The story began a few months ago when Yad L'Achim received an urgent call from Ariel Yehudah Leshem, an attorney from Jerusalem. He shared horrifying details of a young woman who, out of economic distress, had fallen under the sway of a missionary congregation called "King of Kings."
"The cult members took cynical advantage of her economic hardship and roped her into the messianic cult and into accepting its dubious obligations," he related. "Her situation is unbearable. Only you can help her."
Yad L'Achim dispatched one of its social workers to meet with the woman, hear her story first-hand and try to figure out how to help. "Only after I'd gotten very involved with them did I understand that they weren't really interested in me or my economic plight," the woman revealed. "All they wanted was for me to convert. They kept telling me that the minute I did that, things would be better for me."
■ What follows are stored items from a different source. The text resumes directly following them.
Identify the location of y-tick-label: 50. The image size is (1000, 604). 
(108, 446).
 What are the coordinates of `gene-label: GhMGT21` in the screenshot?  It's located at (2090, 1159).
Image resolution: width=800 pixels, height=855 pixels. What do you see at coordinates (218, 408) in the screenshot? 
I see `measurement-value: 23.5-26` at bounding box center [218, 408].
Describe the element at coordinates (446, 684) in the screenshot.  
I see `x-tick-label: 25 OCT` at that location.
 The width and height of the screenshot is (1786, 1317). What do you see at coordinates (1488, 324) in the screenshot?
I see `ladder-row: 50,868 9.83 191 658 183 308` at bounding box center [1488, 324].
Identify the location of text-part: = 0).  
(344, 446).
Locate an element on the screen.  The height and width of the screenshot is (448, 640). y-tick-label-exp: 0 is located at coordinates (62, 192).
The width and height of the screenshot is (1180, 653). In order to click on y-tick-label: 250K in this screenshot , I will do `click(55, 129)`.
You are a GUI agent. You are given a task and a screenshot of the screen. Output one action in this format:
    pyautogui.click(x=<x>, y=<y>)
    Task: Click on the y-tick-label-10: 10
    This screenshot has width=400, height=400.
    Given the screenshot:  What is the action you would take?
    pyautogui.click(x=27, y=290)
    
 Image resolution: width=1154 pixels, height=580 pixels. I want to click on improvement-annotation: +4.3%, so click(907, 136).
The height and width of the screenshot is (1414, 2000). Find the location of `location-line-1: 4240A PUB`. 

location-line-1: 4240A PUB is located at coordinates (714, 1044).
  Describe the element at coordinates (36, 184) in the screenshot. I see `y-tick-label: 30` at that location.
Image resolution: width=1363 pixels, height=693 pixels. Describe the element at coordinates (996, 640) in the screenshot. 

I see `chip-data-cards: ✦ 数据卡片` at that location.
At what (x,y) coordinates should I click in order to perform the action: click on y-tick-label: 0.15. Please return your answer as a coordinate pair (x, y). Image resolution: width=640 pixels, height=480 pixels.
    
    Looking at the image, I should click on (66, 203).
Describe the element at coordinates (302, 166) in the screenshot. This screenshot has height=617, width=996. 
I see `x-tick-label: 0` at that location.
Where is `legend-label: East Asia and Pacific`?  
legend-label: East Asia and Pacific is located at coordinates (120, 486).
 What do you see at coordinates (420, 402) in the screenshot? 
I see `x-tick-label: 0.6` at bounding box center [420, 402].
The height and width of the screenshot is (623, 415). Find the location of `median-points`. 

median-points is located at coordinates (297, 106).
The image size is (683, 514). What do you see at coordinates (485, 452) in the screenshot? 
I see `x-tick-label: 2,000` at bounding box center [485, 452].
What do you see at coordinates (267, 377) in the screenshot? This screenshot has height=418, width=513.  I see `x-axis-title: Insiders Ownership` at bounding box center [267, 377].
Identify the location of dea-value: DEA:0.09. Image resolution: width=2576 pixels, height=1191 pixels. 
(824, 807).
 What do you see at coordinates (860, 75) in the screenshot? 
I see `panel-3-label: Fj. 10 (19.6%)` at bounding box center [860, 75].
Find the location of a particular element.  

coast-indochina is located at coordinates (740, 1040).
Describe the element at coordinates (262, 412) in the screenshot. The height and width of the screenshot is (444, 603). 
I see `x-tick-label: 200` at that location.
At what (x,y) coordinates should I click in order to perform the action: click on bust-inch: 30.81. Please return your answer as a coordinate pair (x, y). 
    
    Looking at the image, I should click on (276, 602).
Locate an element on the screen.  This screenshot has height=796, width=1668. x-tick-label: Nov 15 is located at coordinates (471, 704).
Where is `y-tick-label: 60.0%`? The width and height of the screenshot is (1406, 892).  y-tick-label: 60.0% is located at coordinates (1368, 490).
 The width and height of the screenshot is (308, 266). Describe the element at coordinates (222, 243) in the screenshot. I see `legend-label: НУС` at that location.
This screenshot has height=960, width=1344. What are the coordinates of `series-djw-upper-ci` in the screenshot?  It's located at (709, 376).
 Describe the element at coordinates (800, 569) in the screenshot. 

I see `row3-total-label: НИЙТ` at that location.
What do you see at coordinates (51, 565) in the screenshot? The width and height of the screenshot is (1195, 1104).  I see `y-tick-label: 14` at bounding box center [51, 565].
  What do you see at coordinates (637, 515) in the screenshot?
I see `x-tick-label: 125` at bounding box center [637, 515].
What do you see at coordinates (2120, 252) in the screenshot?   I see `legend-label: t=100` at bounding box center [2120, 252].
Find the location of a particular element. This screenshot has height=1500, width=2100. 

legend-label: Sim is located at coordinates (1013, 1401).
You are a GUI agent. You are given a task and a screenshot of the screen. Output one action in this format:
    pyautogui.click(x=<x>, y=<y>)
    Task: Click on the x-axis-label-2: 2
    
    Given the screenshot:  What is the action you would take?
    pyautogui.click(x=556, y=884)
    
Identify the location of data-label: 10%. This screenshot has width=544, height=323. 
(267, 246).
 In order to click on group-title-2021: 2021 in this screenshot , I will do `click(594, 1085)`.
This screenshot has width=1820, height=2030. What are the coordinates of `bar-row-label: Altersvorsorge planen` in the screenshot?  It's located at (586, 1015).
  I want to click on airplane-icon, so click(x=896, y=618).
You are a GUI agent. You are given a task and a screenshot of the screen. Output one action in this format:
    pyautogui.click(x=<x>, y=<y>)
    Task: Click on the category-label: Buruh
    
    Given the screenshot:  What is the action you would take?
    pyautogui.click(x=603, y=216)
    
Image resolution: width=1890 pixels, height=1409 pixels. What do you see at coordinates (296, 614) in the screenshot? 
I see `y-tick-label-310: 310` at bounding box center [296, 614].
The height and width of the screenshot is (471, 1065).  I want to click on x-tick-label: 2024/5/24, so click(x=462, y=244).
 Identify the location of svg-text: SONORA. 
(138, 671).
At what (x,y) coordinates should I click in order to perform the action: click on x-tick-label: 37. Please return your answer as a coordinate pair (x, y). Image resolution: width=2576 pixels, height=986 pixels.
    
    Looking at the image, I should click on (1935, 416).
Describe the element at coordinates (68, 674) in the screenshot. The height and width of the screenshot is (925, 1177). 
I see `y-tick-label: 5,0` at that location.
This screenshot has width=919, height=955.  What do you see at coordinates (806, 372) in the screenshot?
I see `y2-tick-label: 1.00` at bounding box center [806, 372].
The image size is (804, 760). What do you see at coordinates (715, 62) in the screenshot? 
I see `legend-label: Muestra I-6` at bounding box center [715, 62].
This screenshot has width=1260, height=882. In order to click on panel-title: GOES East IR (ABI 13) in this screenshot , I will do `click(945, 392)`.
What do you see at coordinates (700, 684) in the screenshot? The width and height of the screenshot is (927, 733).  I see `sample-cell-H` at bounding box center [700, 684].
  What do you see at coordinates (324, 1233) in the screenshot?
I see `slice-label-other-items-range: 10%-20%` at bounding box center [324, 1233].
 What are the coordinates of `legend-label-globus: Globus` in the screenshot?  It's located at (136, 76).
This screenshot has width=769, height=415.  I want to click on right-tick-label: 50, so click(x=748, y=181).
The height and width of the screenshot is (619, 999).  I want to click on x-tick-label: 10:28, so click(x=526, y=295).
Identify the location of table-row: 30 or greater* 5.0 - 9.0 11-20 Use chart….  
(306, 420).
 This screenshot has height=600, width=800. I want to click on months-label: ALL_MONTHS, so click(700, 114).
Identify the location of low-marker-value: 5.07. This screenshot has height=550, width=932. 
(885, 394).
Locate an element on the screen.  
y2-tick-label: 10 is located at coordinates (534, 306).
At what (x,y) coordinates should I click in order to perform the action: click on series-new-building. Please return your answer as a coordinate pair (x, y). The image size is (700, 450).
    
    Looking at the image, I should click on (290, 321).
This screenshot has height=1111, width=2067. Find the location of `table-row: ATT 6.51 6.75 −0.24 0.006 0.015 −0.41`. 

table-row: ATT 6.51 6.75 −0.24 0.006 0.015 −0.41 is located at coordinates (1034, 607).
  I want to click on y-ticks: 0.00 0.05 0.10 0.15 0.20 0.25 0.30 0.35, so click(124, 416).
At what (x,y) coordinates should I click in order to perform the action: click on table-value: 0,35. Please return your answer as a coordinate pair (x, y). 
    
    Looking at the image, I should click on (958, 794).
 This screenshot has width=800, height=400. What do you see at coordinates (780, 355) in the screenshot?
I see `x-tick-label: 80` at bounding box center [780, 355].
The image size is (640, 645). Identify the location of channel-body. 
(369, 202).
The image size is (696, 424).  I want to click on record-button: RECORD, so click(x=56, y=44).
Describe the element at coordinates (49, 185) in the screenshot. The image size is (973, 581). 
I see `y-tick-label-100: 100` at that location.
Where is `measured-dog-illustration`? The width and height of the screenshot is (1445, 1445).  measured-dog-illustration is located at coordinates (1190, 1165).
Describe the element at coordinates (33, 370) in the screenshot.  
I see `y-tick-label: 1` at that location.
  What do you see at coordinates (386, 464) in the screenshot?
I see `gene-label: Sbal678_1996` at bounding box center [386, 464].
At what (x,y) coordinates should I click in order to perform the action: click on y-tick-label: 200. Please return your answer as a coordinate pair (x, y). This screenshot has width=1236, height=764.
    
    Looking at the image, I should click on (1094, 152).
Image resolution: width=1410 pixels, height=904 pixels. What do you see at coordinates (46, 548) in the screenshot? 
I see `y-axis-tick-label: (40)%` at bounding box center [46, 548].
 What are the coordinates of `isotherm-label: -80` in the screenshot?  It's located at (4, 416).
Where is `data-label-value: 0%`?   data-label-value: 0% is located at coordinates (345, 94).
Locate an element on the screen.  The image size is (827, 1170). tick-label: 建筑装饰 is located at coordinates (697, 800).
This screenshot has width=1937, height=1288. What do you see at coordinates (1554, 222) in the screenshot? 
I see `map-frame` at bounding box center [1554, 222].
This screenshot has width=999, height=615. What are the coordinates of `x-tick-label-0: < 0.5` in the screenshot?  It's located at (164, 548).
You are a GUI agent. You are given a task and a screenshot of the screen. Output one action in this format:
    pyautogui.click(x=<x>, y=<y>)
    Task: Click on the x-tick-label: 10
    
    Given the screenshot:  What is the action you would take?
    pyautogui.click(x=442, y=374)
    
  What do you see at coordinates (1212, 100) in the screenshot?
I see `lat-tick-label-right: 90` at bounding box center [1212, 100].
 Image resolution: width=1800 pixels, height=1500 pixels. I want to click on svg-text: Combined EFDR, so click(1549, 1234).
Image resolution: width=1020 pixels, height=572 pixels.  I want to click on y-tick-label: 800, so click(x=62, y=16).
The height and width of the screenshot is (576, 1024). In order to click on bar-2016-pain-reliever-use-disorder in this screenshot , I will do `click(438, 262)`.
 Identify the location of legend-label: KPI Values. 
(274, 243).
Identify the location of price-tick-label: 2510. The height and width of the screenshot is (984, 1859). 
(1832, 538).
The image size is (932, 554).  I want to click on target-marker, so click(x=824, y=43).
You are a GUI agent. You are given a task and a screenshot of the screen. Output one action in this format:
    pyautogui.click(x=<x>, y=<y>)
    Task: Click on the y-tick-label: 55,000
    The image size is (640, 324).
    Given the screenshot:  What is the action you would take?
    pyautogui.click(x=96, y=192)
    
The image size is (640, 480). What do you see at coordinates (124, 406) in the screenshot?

The social worker convinced the woman that it wasn't too late to sever ties to the cult and start a new life. Yad L'Achim undertook to "adopt" the woman, assigning professionals to provide her with psychological and economic assistance and to help her find a stable job.
Last week, was a milestone in her recovery, as she brought her new-born son to bris milah. The atmosphere was charged with emotion as the bracha "lehachniso bivriso shel Avraham Avinu" was recited, followed by the thunderous "Amen!" All those present – including relatives and Yad L'Achim staffers – felt the specialness of the moment. Another Jewish neshama had returned to its roots.
Reflecting on the event, Harav Shalom Dov Lifschitz, chairman of Yad L'Achim, said: "Even in situations that appear to be lost causes, when soul-snatchers have done everything to ensure that their victims won't rejoin their people, we must never give up. It is forbidden to give up on even a single Jew. Today, we can see how this rescue led to the saving of an additional Jew, the baby who has just entered into the covenant of Avraham Avinu and who will be raised as a Jew."